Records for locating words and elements
= = =

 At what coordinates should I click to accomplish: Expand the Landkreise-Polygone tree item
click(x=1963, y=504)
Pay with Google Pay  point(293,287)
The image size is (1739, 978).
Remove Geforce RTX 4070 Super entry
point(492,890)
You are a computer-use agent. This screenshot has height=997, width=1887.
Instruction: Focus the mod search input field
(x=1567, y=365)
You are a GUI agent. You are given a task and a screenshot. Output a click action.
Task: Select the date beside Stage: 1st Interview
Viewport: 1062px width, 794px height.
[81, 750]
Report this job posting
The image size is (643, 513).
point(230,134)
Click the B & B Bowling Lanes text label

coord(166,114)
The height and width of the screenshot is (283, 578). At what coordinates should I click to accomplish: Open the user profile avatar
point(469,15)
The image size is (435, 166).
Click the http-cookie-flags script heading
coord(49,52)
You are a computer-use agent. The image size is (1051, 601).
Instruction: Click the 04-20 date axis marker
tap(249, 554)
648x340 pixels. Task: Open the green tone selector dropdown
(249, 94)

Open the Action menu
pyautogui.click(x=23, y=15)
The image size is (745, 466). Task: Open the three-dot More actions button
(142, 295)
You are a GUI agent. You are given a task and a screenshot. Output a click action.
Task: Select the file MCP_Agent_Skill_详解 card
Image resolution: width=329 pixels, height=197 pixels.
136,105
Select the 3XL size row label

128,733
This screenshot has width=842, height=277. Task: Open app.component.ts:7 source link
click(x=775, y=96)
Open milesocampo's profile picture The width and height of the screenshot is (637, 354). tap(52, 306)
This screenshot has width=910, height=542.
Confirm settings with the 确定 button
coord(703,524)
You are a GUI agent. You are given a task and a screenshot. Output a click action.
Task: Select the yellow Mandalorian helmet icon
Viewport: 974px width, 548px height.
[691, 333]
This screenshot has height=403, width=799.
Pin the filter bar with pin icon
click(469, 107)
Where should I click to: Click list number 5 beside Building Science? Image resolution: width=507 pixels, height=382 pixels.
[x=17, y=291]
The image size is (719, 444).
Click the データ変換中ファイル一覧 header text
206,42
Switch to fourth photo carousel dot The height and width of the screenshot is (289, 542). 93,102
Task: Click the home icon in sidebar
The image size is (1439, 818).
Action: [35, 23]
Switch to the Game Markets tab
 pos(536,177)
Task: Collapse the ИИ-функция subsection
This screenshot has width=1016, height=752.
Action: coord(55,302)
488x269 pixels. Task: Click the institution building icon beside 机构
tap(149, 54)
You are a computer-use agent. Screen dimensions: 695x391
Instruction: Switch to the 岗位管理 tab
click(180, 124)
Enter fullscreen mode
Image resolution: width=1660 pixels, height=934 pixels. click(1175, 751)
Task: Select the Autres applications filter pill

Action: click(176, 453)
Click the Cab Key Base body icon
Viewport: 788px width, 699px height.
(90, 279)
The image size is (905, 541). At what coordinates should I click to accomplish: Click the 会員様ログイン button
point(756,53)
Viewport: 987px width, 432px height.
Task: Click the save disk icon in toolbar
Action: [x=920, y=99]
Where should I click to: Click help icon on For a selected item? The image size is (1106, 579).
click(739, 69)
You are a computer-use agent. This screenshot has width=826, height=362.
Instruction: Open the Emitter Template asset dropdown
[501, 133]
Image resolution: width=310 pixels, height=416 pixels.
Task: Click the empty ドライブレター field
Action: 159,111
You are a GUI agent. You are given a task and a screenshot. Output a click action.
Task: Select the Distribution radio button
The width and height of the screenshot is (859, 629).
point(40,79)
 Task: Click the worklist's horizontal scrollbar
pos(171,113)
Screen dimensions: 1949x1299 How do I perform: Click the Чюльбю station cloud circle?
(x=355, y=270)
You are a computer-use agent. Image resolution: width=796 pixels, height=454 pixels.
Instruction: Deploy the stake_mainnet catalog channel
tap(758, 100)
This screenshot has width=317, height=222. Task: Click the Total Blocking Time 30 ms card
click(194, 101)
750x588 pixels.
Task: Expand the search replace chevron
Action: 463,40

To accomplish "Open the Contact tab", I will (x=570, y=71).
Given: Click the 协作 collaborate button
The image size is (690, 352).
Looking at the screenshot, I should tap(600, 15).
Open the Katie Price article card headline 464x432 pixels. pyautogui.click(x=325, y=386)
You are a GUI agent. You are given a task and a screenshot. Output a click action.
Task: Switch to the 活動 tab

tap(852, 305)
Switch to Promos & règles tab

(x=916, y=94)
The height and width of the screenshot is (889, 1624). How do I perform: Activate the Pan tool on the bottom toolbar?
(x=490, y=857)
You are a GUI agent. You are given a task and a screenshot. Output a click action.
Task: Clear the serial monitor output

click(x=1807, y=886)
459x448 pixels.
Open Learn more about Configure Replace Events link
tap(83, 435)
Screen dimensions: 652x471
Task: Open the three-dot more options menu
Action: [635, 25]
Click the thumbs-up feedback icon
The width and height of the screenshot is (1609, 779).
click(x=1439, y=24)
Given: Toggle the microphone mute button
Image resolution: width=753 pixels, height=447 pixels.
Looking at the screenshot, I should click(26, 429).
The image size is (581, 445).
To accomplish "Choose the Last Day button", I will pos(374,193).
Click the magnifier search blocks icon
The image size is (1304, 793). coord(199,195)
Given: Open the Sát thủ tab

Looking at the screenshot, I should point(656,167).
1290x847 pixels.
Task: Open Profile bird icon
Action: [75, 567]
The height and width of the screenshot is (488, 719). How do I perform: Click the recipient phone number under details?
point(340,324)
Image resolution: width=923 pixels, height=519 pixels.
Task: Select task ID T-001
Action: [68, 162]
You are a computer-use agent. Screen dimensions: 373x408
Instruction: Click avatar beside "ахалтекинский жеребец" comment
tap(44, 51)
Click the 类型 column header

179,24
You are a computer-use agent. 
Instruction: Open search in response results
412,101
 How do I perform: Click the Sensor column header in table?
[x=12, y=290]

= = =

Can you copy all of the material above line for line, leaving every character unchanged?

* _COMPLETED TASK_
 At what coordinates should I click to accomplish: Expand the Landkreise-Polygone tree item
click(x=1963, y=504)
Pay with Google Pay  point(293,287)
The image size is (1739, 978).
Remove Geforce RTX 4070 Super entry
point(492,890)
You are a computer-use agent. This screenshot has height=997, width=1887.
Instruction: Focus the mod search input field
(x=1567, y=365)
You are a GUI agent. You are given a task and a screenshot. Output a click action.
Task: Select the date beside Stage: 1st Interview
Viewport: 1062px width, 794px height.
[81, 750]
Report this job posting
The image size is (643, 513).
point(230,134)
Click the B & B Bowling Lanes text label

coord(166,114)
The height and width of the screenshot is (283, 578). At what coordinates should I click to accomplish: Open the user profile avatar
point(469,15)
The image size is (435, 166).
Click the http-cookie-flags script heading
coord(49,52)
You are a computer-use agent. The image size is (1051, 601).
Instruction: Click the 04-20 date axis marker
tap(249, 554)
648x340 pixels. Task: Open the green tone selector dropdown
(249, 94)

Open the Action menu
pyautogui.click(x=23, y=15)
The image size is (745, 466). Task: Open the three-dot More actions button
(142, 295)
You are a GUI agent. You are given a task and a screenshot. Output a click action.
Task: Select the file MCP_Agent_Skill_详解 card
Image resolution: width=329 pixels, height=197 pixels.
136,105
Select the 3XL size row label

128,733
This screenshot has width=842, height=277. Task: Open app.component.ts:7 source link
click(x=775, y=96)
Open milesocampo's profile picture The width and height of the screenshot is (637, 354). tap(52, 306)
This screenshot has width=910, height=542.
Confirm settings with the 确定 button
coord(703,524)
You are a GUI agent. You are given a task and a screenshot. Output a click action.
Task: Select the yellow Mandalorian helmet icon
Viewport: 974px width, 548px height.
[691, 333]
This screenshot has height=403, width=799.
Pin the filter bar with pin icon
click(469, 107)
Where should I click to: Click list number 5 beside Building Science? Image resolution: width=507 pixels, height=382 pixels.
[x=17, y=291]
The image size is (719, 444).
Click the データ変換中ファイル一覧 header text
206,42
Switch to fourth photo carousel dot The height and width of the screenshot is (289, 542). 93,102
Task: Click the home icon in sidebar
The image size is (1439, 818).
Action: [35, 23]
Switch to the Game Markets tab
 pos(536,177)
Task: Collapse the ИИ-функция subsection
This screenshot has width=1016, height=752.
Action: coord(55,302)
488x269 pixels. Task: Click the institution building icon beside 机构
tap(149, 54)
You are a computer-use agent. Screen dimensions: 695x391
Instruction: Switch to the 岗位管理 tab
click(180, 124)
Enter fullscreen mode
Image resolution: width=1660 pixels, height=934 pixels. click(1175, 751)
Task: Select the Autres applications filter pill

Action: click(176, 453)
Click the Cab Key Base body icon
Viewport: 788px width, 699px height.
(90, 279)
The image size is (905, 541). At what coordinates should I click to accomplish: Click the 会員様ログイン button
point(756,53)
Viewport: 987px width, 432px height.
Task: Click the save disk icon in toolbar
Action: [x=920, y=99]
Where should I click to: Click help icon on For a selected item? The image size is (1106, 579).
click(739, 69)
You are a computer-use agent. This screenshot has width=826, height=362.
Instruction: Open the Emitter Template asset dropdown
[501, 133]
Image resolution: width=310 pixels, height=416 pixels.
Task: Click the empty ドライブレター field
Action: 159,111
You are a GUI agent. You are given a task and a screenshot. Output a click action.
Task: Select the Distribution radio button
The width and height of the screenshot is (859, 629).
point(40,79)
 Task: Click the worklist's horizontal scrollbar
pos(171,113)
Screen dimensions: 1949x1299 How do I perform: Click the Чюльбю station cloud circle?
(x=355, y=270)
You are a computer-use agent. Image resolution: width=796 pixels, height=454 pixels.
Instruction: Deploy the stake_mainnet catalog channel
tap(758, 100)
This screenshot has width=317, height=222. Task: Click the Total Blocking Time 30 ms card
click(194, 101)
750x588 pixels.
Task: Expand the search replace chevron
Action: 463,40

To accomplish "Open the Contact tab", I will (x=570, y=71).
Given: Click the 协作 collaborate button
The image size is (690, 352).
Looking at the screenshot, I should tap(600, 15).
Open the Katie Price article card headline 464x432 pixels. pyautogui.click(x=325, y=386)
You are a GUI agent. You are given a task and a screenshot. Output a click action.
Task: Switch to the 活動 tab

tap(852, 305)
Switch to Promos & règles tab

(x=916, y=94)
The height and width of the screenshot is (889, 1624). How do I perform: Activate the Pan tool on the bottom toolbar?
(x=490, y=857)
You are a GUI agent. You are given a task and a screenshot. Output a click action.
Task: Clear the serial monitor output

click(x=1807, y=886)
459x448 pixels.
Open Learn more about Configure Replace Events link
tap(83, 435)
Screen dimensions: 652x471
Task: Open the three-dot more options menu
Action: [635, 25]
Click the thumbs-up feedback icon
The width and height of the screenshot is (1609, 779).
click(x=1439, y=24)
Given: Toggle the microphone mute button
Image resolution: width=753 pixels, height=447 pixels.
Looking at the screenshot, I should click(26, 429).
The image size is (581, 445).
To accomplish "Choose the Last Day button", I will pos(374,193).
Click the magnifier search blocks icon
The image size is (1304, 793). coord(199,195)
Given: Open the Sát thủ tab

Looking at the screenshot, I should point(656,167).
1290x847 pixels.
Task: Open Profile bird icon
Action: [75, 567]
The height and width of the screenshot is (488, 719). How do I perform: Click the recipient phone number under details?
point(340,324)
Image resolution: width=923 pixels, height=519 pixels.
Task: Select task ID T-001
Action: [68, 162]
You are a computer-use agent. Screen dimensions: 373x408
Instruction: Click avatar beside "ахалтекинский жеребец" comment
tap(44, 51)
Click the 类型 column header

179,24
You are a computer-use agent. 
Instruction: Open search in response results
412,101
 How do I perform: Click the Sensor column header in table?
[x=12, y=290]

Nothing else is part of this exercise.